Add Multiwavelet Neural Operator by shixuanli01 · Pull Request #636 · neuraloperator/neuraloperator

shixuanli01 · 2025-08-07T07:24:36Z

Thank you very much for your previous reply and suggestions, including refactoring the layers to be dimension-agnostic and follow the modular design of the FNO currently in the library. In this version, we have integrated the previous mwt_utils.py into mwt.py (if it is not very suitable, we can also integrate it into the layer/submodule), and integrated the multidimensional MWT. All updates are now concentrated in /neuraloperator/neuralop/models/mwt.py, which hopefully makes the structure more concise! We will also update test_mwt.py and related explanatory files later, and hope they will be helpful!

dhpitt

Thank you so much for your improved PR @Shixuan01 . This is great. I have a few stylistic notes to make this library-ready:

Wherever possible, please add unit tests (e.g. for models, in neuralop/models/tests/test_xx.py to ensure that data passes through models in the way that we expect. Where possible, if you can test the correctness of sub-operations like the transform or the basis, these will make great tests to prevent regressions when we change the code. Check neuralop/layers/tests for examples.
All functions and classes should have Numpy-formatted docstrings, detailed here in our dev guide. This will make it easier for users to understand and for future maintainers to learn and maintain.
The individual layers and utils belong in neuralop/layers to indicate that they are submodules that can be composed into an MWT model.
Let's think of a slightly more descriptive name for the model that indicates that it's a full operator, perhaps MWNO?

Overall this is very solid and will make a great contribution to the library. Thank you!

dhpitt · 2025-08-11T15:29:15Z

+from sympy import Poly, legendre, Symbol, chebyshevt
+
+class WaveletUtils:
+    """Unified wavelet utility class containing wavelet transform functions for all dimensions"""


Some docs here would be helpful.

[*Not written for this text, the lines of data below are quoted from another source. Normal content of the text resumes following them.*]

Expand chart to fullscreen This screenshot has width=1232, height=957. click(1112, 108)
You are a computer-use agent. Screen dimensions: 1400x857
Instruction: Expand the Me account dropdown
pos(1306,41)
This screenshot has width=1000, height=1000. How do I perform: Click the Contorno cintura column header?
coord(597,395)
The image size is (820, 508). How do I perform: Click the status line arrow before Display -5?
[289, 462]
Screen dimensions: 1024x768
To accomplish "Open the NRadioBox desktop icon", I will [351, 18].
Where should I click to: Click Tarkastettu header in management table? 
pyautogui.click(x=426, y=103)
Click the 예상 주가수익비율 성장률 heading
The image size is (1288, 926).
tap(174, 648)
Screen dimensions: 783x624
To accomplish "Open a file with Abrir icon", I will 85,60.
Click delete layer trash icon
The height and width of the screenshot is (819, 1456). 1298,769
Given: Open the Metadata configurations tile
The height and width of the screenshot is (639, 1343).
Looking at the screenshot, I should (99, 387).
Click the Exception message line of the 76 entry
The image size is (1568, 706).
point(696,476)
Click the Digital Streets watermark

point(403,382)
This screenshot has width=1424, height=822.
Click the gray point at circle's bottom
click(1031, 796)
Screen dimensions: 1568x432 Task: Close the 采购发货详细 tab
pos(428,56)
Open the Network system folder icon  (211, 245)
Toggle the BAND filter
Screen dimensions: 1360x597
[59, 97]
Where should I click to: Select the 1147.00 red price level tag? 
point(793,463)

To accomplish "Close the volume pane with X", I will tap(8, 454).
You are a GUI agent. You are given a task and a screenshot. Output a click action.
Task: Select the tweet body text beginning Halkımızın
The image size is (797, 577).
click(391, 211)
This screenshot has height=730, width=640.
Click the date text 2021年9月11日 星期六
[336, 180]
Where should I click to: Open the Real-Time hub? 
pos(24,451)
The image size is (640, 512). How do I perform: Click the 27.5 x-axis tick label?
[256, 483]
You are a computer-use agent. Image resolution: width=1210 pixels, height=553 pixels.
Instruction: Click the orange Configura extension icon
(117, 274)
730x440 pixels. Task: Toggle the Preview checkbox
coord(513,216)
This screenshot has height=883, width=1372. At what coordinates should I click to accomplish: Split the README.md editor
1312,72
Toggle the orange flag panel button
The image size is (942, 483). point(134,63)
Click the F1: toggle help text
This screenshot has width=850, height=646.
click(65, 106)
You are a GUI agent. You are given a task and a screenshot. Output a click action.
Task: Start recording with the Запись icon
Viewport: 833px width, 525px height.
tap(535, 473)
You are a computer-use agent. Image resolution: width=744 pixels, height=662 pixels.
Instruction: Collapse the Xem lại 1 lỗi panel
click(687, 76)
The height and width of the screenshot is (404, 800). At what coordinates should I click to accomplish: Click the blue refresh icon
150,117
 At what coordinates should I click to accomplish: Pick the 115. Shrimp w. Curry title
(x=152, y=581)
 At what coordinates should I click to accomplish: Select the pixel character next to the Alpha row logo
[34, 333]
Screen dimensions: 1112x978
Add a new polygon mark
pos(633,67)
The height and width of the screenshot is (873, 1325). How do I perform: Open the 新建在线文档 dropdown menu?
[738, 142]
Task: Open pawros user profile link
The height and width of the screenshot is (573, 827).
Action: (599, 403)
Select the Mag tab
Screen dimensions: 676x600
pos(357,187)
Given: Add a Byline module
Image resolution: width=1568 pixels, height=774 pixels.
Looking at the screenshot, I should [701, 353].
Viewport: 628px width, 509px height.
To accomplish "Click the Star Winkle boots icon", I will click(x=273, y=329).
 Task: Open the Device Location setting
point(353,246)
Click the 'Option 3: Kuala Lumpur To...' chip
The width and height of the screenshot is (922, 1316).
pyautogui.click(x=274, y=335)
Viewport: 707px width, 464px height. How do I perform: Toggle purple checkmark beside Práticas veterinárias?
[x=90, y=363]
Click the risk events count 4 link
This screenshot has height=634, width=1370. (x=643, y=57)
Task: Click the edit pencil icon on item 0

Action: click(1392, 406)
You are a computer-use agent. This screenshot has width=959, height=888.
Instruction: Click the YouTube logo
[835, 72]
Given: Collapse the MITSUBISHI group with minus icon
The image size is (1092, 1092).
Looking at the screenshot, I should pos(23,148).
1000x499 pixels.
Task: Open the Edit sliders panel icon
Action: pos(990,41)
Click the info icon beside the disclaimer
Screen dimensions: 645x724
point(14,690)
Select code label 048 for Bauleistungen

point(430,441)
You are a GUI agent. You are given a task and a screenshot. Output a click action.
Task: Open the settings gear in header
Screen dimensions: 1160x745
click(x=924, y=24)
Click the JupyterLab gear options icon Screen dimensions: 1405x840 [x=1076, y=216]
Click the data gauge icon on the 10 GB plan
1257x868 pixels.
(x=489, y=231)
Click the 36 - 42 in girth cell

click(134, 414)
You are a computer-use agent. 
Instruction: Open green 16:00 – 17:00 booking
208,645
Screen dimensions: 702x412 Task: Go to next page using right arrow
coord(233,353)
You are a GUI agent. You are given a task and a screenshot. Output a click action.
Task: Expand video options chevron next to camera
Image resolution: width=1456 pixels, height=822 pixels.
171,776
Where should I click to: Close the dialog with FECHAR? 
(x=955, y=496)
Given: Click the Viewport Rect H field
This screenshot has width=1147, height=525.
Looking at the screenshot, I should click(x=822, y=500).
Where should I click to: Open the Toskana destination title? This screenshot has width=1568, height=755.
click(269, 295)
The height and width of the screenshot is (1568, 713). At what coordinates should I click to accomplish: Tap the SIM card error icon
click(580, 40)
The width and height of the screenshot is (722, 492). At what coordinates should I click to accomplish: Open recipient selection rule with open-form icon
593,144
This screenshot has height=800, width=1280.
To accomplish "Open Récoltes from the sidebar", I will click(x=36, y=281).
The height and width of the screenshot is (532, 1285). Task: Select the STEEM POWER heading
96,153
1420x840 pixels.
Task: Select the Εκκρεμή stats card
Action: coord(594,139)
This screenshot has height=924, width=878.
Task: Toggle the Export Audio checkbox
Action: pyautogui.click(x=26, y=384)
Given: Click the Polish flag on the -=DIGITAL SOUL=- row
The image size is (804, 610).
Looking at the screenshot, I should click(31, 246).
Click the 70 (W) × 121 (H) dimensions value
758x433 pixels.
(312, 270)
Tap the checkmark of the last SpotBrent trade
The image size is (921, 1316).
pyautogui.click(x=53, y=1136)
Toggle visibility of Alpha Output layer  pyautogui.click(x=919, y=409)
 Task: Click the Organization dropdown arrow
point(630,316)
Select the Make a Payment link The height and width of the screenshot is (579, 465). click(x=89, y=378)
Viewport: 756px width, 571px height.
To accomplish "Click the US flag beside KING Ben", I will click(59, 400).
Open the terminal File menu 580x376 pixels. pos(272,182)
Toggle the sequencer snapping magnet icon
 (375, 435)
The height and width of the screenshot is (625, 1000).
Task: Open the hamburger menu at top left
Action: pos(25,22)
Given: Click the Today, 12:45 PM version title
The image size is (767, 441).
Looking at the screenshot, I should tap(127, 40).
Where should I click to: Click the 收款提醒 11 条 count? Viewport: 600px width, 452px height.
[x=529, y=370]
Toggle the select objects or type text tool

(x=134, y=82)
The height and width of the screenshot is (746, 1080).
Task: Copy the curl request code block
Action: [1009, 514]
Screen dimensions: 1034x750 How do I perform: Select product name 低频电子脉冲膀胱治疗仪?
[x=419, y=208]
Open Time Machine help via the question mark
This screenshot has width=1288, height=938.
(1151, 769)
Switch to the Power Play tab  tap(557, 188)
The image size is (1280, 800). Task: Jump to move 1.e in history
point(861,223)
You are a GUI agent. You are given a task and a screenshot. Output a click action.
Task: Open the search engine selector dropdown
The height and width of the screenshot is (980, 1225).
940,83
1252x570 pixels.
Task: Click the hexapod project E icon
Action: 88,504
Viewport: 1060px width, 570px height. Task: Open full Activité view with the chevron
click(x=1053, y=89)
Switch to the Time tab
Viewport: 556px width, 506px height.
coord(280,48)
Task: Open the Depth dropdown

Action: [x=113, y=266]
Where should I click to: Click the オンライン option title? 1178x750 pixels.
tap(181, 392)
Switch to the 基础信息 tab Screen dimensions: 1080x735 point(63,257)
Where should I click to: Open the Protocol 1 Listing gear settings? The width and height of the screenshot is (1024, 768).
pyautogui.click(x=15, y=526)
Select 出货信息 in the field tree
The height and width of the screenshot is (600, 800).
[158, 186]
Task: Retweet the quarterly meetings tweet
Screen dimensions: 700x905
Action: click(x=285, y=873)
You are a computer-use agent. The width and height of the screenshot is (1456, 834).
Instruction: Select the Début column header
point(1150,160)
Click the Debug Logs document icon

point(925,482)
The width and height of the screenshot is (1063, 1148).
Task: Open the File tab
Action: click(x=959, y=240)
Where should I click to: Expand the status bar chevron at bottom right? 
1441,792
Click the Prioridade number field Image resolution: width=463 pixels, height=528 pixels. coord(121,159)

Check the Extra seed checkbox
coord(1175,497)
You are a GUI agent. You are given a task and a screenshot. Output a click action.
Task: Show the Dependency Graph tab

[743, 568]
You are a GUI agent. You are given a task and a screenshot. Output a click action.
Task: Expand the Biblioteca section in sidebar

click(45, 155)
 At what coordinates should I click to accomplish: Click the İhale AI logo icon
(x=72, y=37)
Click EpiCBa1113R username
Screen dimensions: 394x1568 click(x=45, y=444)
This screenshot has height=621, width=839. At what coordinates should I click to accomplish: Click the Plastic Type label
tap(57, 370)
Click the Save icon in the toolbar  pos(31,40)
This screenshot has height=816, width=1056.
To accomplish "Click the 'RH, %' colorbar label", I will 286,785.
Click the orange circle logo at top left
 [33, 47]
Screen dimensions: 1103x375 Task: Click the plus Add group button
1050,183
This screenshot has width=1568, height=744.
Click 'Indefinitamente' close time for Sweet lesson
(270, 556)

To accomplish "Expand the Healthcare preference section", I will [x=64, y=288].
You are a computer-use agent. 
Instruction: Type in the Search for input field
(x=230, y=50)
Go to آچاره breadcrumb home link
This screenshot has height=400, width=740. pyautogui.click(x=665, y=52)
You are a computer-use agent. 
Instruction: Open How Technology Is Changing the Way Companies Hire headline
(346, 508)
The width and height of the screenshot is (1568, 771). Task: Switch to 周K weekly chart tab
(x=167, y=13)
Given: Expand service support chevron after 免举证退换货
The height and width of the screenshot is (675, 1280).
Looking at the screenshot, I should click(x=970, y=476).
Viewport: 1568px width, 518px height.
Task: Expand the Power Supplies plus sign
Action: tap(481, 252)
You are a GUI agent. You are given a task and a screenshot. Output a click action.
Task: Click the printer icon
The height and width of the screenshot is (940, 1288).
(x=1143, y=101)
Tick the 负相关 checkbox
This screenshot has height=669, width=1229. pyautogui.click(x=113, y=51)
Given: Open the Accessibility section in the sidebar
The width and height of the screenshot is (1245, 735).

Please refer to the contributors guide for guidance on how to format in-line docstrings

dhpitt · 2025-08-11T15:31:08Z

+        return x
+
+
+class SparseKernelFT(nn.Module):


These layers belong in neuralop/layers

dhpitt · 2025-08-11T15:31:28Z

+        return x
+
+
+class MWT_CZ(nn.Module):


same comments re: docstring, and moving layers to the layers module

dhpitt · 2025-08-11T15:31:58Z

+        return x
+
+
+class MWT(nn.Module):


This is great. Let's think of a more descriptive name than MWT, perhaps MultiWaveletNO or MWNO?

dhpitt · 2025-08-11T15:32:15Z

+            return x.squeeze(-1)
+        return x
+
+"""Compatible MWT Model"""


We don't necessarily need these classes

shixuanli01 · 2025-09-11T02:51:03Z

We're glad you gave us such insightful advice. We've modified and supplemented the code according to your suggestions and added the test_mwno.py file. During testing, we discovered some issues with the 3D MWNO implementation, so we've temporarily removed this module and retained the normal 1D and 2D modules.

shixuanli01 · 2025-09-13T07:18:29Z

We have debugged the 3D operator and added it to the latest code base.

dhpitt

Looks really good, thank you so much for the improvements. Could you please:

respond to the small nits re: docstrings
refactor neuralop.models.mwt --> neuralop.layers.mwt
add corresponding unit tests for the MWT and mwno block
Once these changes are in this will be ready to go.

shixuanli01 · 2025-10-02T01:25:24Z

Thanks for your suggestion, we have added more descriptive text as well as a reference.

dhpitt

These changes look good to me, thank you @Shixuan01 for responding to the feedback!

JeanKossaifi

This is a great addition to the library @Shixuan01, thank you for the PR!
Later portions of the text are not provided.